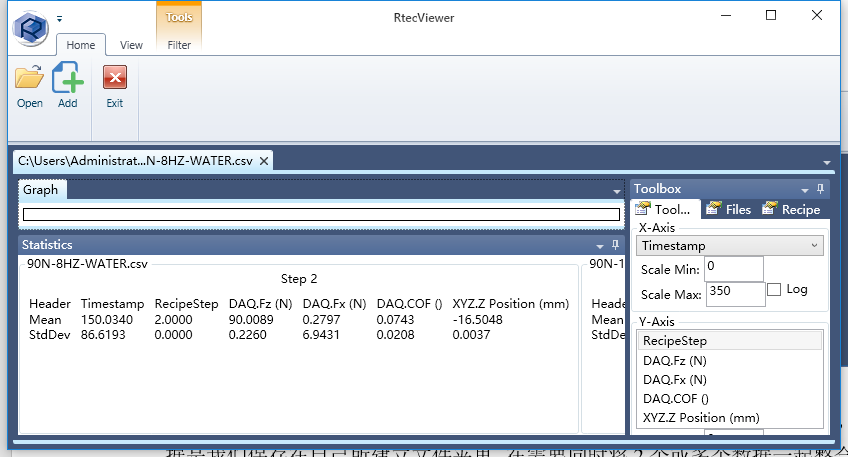Open the Statistics panel dropdown arrow
The height and width of the screenshot is (457, 848).
(598, 244)
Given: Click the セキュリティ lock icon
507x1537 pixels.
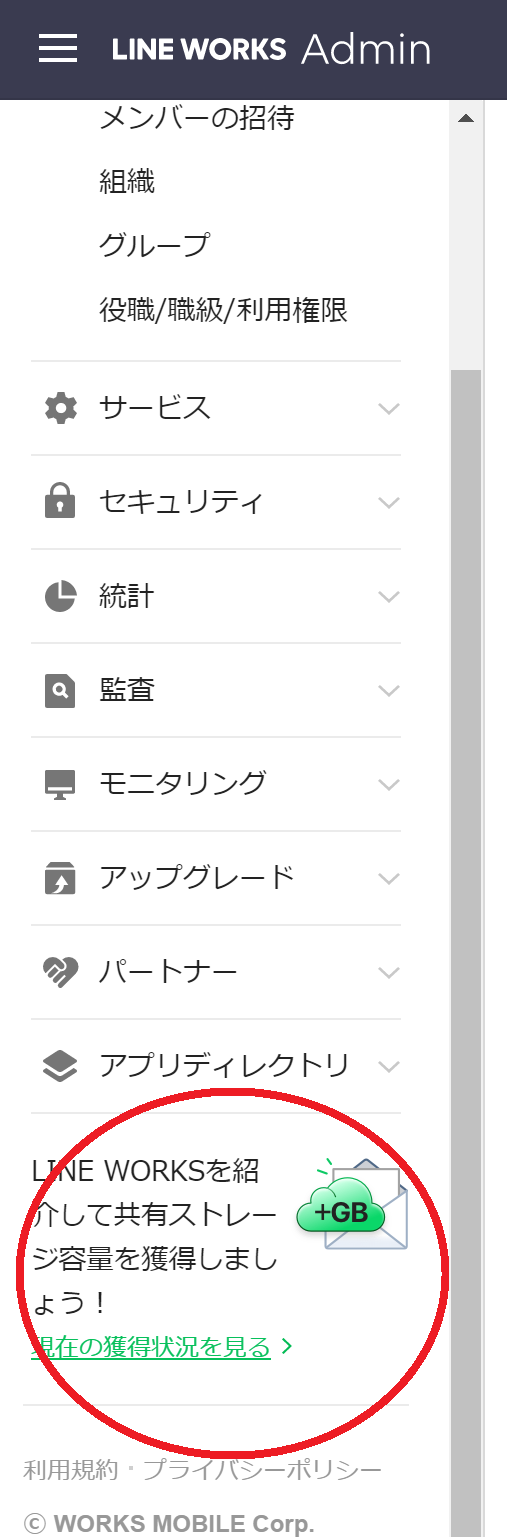Looking at the screenshot, I should 60,501.
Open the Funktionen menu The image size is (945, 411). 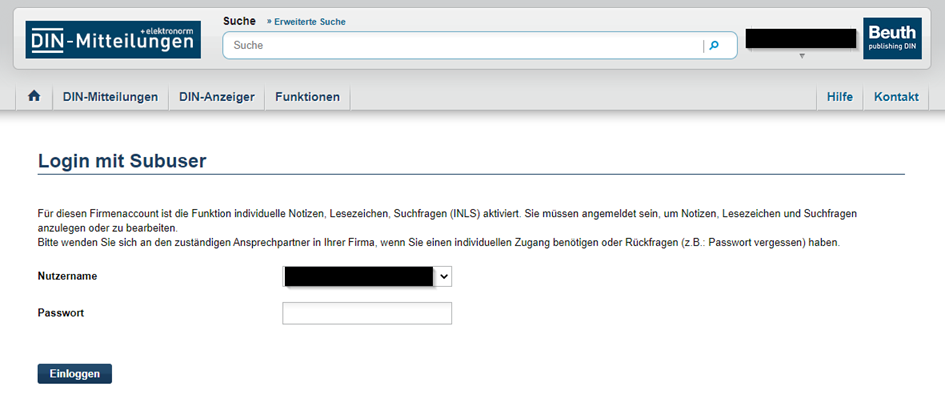pos(307,97)
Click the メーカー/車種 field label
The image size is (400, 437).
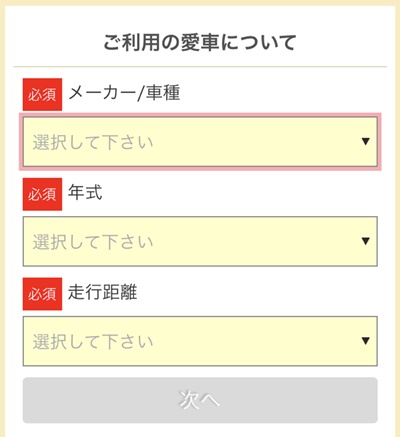(124, 93)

● ● ● ● ● ● ●

*EXERCISE OBJECTIVE*:
Count the lines of the material above that contain the word "Click", and give only the number.

*SOLUTION TO THE PROBLEM*:
2